Liquor and grocery sales carried Basalt’s economy in April |

Liquor and grocery sales carried Basalt’s economy in April

Whole Food and Four Dogs Wine and Spirits are anchor tenants at Willits Town Center. Sales of groceries and retail liquor are carrying the Basalt economy right now.
Aspen Times file

Sales of groceries, retail liquor and building materials were out the roof in Basalt during April as people dealt with stay-at-home orders during the coronavirus pandemic.

On the flip side, lodges, restaurants and sporting good retailers took it on the chin because of mandatory closures early in the crisis, according to the latest sales tax report for the town of Basalt.
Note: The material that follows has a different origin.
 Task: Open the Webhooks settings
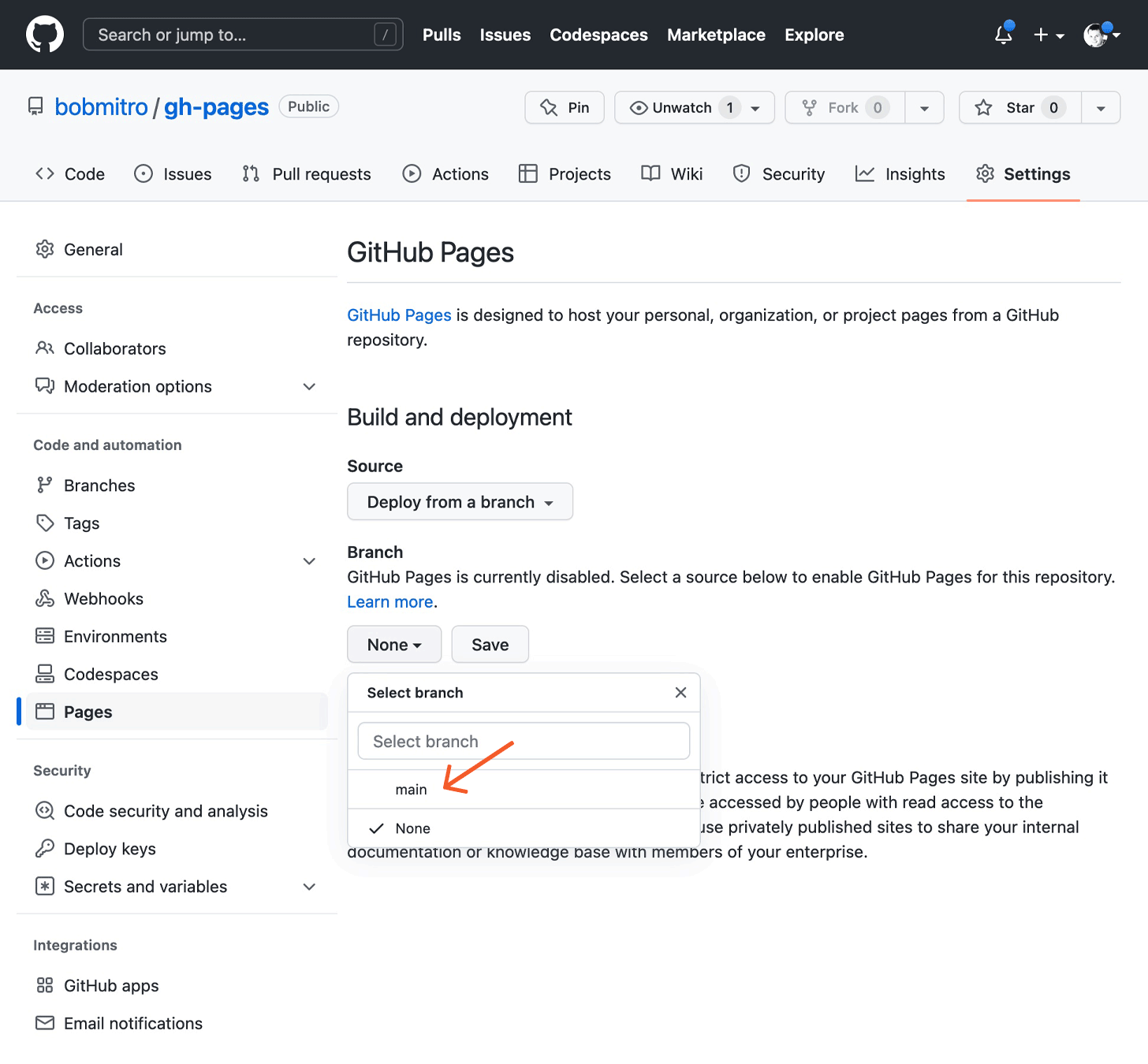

“Obviously this has impacted businesses differently depending on the sector,” town finance director Christy Hamrick told the Basalt Town Council this week.

Overall, sales tax collections were down 6% compared to April 2020. However, that was less of a hit than the town was anticipating.

Shoppers from the upper and middle Roaring Fork Valley flocked to City Market and Whole Foods in Basalt with so many restaurants closed or relying on take-out service in April. Sale taxes from retail food were up 20% for the month to $202,608.

Liquor sales were up 33% compared with April 2019. Building materials were up 10.7%.

The general retail sector managed an increase even though many mom-and-pop stores were closed for at least a portion of April. Sales tax collections in the category were up 4% to $108,929.

“Almost all because of online sales,” said Hamrick.

But restaurants and bars saw their sales sag about 60% for April compared with last year. Lodging was down 79%. Sporting retail was off 49% and automotive related sales were down 26%.

Basalt Mayor Bill Kane said the town government must keep an eye on trends and be prepared to respond with stimulus efforts. The town plans to launch its Basalt Bucks program later this month. Households will receive a $20 voucher in the mail for use at participating businesses this summer.

For April overall, Basalt collected $490,597. That far exceeded town officials’ expectations when Basalt adjusted its budget at the start of the health crisis.

“The revenue model anticipated $442,844 in sales tax collections for the month of May, and the actual totaled $490,597,” Hamrick wrote in a report. “Therefore, the revenue modeling will be adjusted up to reflect the actual impacts.”

For the year-to-date, Basalt is up 12.6% in sales tax collections compared with the same point last year.